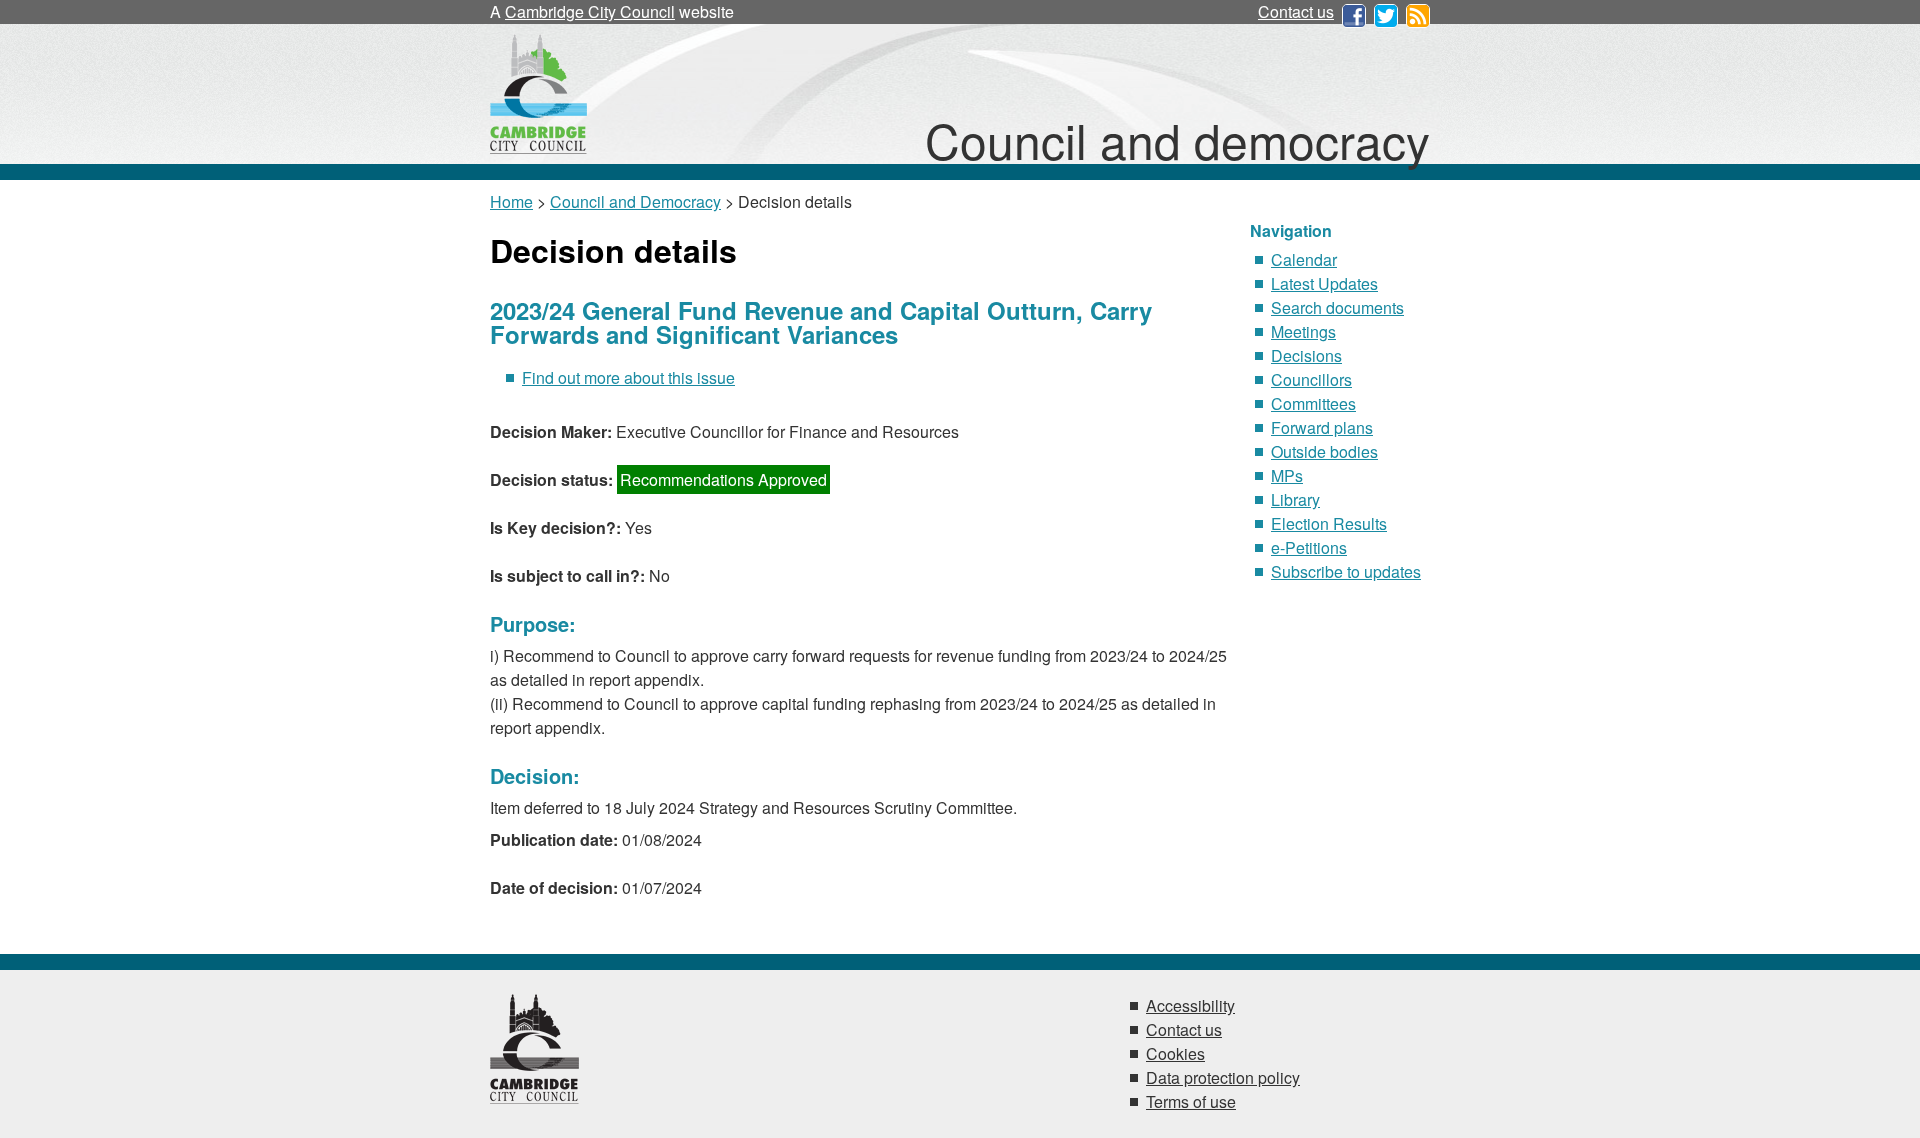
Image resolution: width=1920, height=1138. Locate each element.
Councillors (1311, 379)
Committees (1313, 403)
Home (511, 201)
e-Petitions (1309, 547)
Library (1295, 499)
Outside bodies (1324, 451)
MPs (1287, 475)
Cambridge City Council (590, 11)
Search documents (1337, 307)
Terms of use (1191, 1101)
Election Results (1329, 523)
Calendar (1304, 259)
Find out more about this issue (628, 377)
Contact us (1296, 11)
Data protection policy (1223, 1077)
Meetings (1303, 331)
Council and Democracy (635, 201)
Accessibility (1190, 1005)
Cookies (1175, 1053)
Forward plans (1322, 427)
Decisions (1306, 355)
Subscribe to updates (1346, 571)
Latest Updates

--------------------------------

Each record above should come back exactly the same, only without its pictures.

» **Answer box**
Image resolution: width=1920, height=1138. Locate each element.
Councillors (1311, 379)
Committees (1313, 403)
Home (511, 201)
e-Petitions (1309, 547)
Library (1295, 499)
Outside bodies (1324, 451)
MPs (1287, 475)
Cambridge City Council (590, 11)
Search documents (1337, 307)
Terms of use (1191, 1101)
Election Results (1329, 523)
Calendar (1304, 259)
Find out more about this issue (628, 377)
Contact us (1296, 11)
Data protection policy (1223, 1077)
Meetings (1303, 331)
Council and Democracy (635, 201)
Accessibility (1190, 1005)
Cookies (1175, 1053)
Forward plans (1322, 427)
Decisions (1306, 355)
Subscribe to updates (1346, 571)
Latest Updates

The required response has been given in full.